Collaboration is the name of the game at one of the University’s newest spaces, the Collab Lab, which will serve as a space for students, faculty and the community to innovatively think, create, collaborate and build.
Half of the 2,000 square feet space was already occupied by the Student Technology Assistance Center, which provided a solid foundation for the lab. The lab is geared towards innovative thinking and problem solving, and centered on design thinking.
“The aim here is to intentionally make a space that is optimized for small group work and creativity,” Jerry Schnepp, director of the Collab Lab, said.
Schnepp visited universities with similar spaces, including the MIT Media Lab and the Harvard I-Lab, as well as industries such as consulting firms.
“What we kept seeing is that it’s not people working on projects with their computers, it’s people standing up and writing on whiteboards and butcher paper. It’s places where you can kind of get messy,” Schnepp said.

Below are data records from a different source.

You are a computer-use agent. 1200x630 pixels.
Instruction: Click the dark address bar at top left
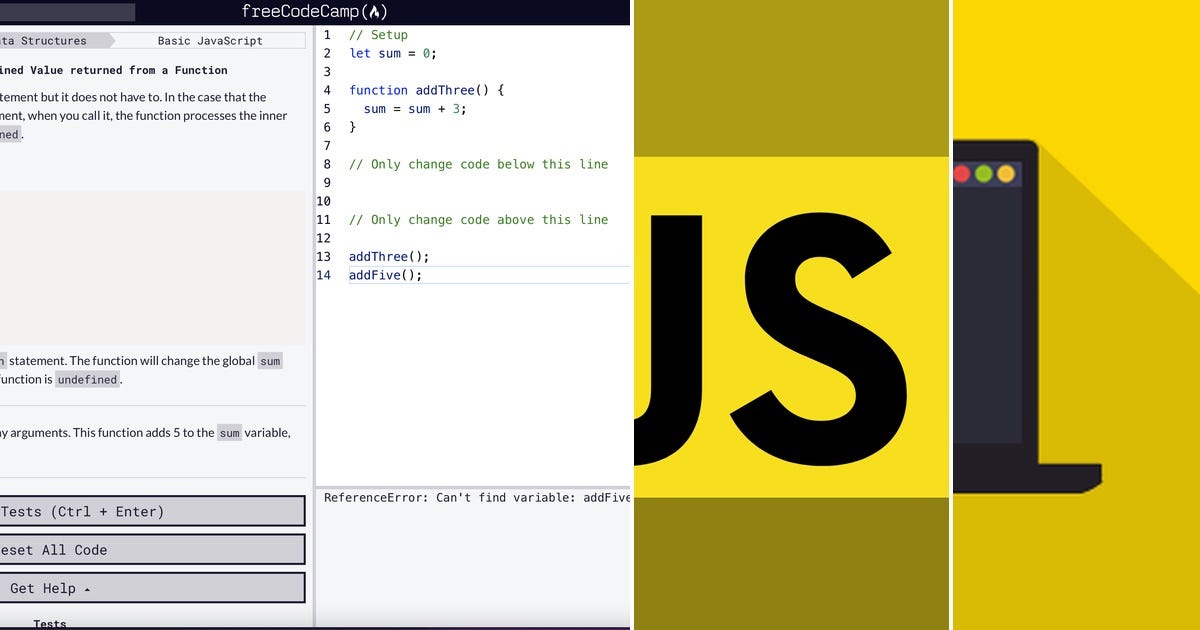pos(65,12)
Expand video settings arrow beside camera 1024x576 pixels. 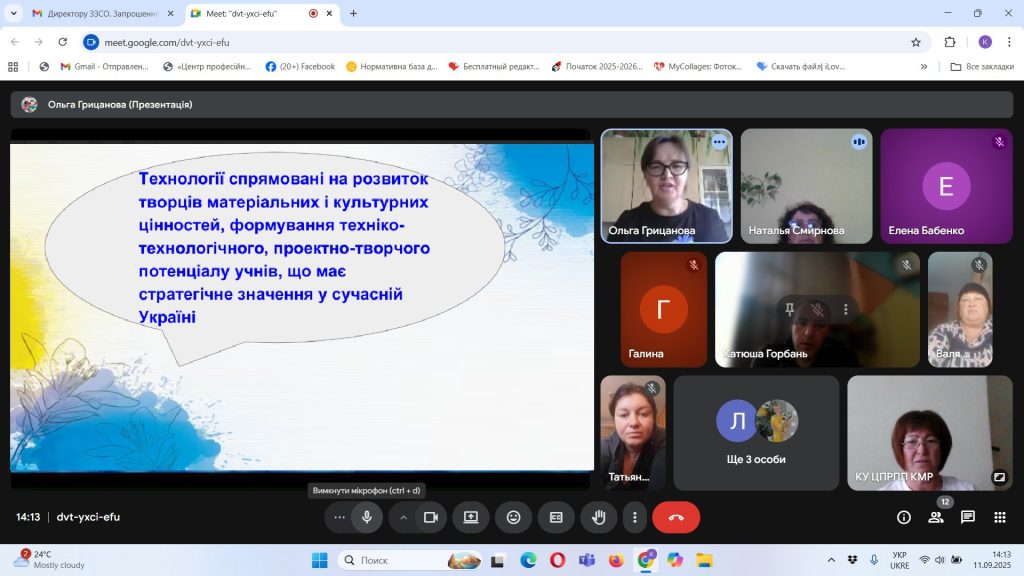(x=404, y=517)
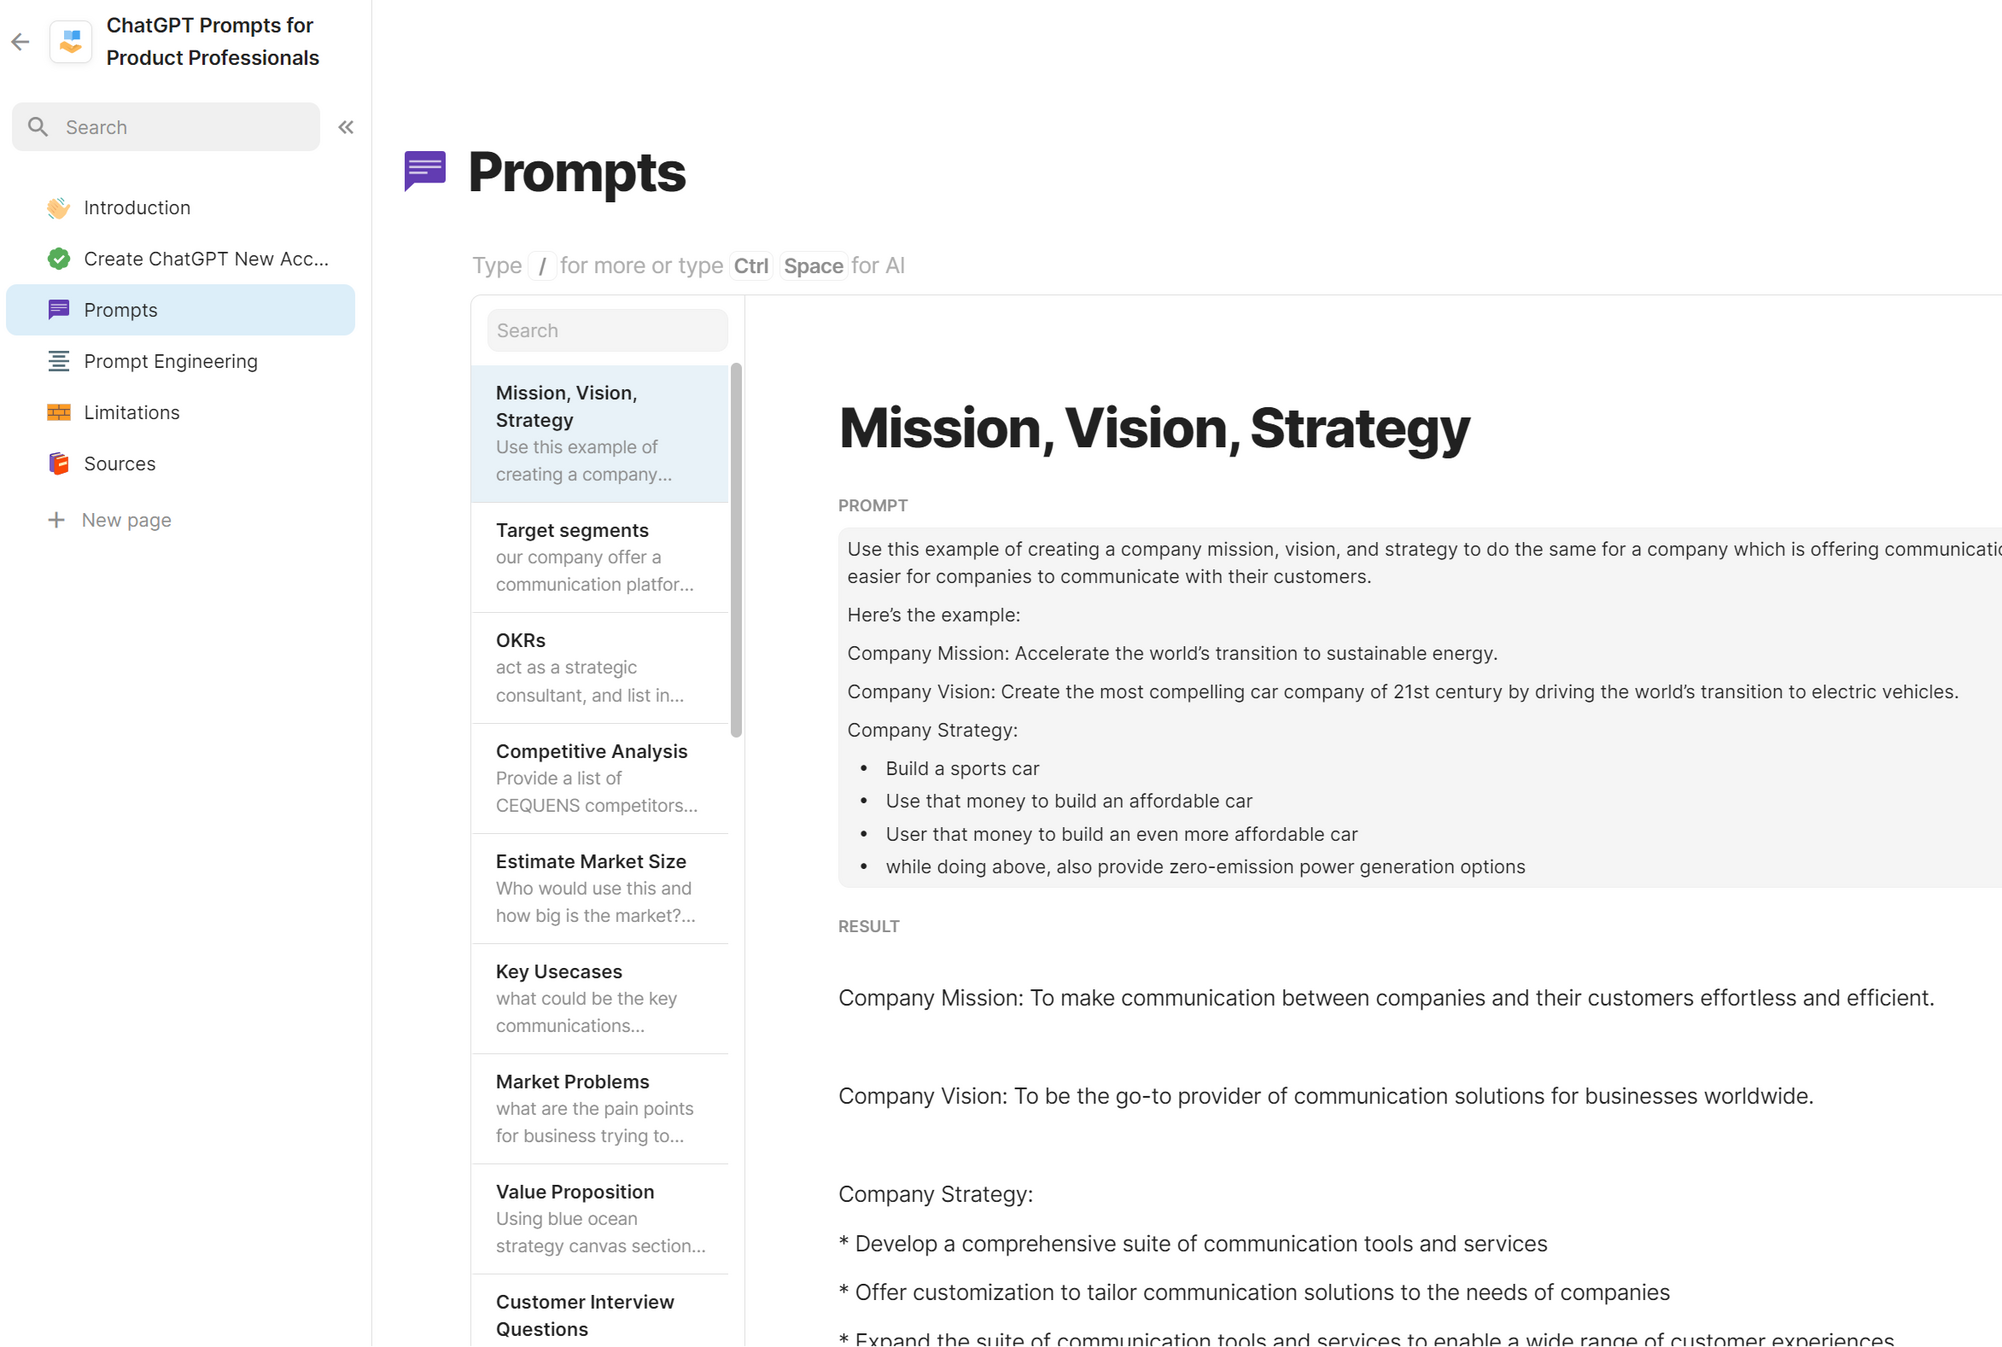Click the large purple Prompts title icon

425,171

The whiteboards are heavy duty glass boards more conducive to writing than ordinary whiteboards. Some of them move around to create a partition feel when desired.
Jenn Stucker, a member of the Collab Lab steering committee and associate professor and chair of the graphic design program, thrives in working in idea spaces such as this one.
“It’s important to clarify how collaboration works,” Stucker said. “Some people think that collaboration is dividing up tasks…that’s more teamwork. Collaboration to me is more of a think tank, think space where people are offering different points of view in the ideation process.”
Though she hasn’t visited idea labs at other universities, she is familiar instead with the idea from time spent in design firms. She noted, for example, a space Hobby Lobby has in their corporate office.
“They have spaces like this…approachable comfortable spaces where you feel like you can just share an idea,” Stucker said.
There are some more traditional spaces including a large work table with chairs and a more private small work room – which is encompassed by glass partial walls that will also serve as dry-erase surfaces.
The lab does have advanced technology, though it is not technology centered.
The tech includes six iMac work stations with Adobe Suite and 3D software, three 3D printers, a 3D scanner, a laser cutter, two virtual reality work stations and laptops.
Interdisciplinary collaboration is a significant goal of the lab, and one the virtual reality technology is geared towards.
“What’s really exciting is getting people from different disciplines together,” Schnepp said. “It’s mostly about collaboration, but there’s also the coolness of new technology.”
Schnepp hopes for the new technology, such as virtual reality and robotic kits, to spark creativity into the users of the Lab.
The universal laser cutter uses Adobe Illustrator and cuts through wood, plastic and metal.
“Between the 3D printers and the laser cutter we can prototype a lot of physical objects,” Schnepp said.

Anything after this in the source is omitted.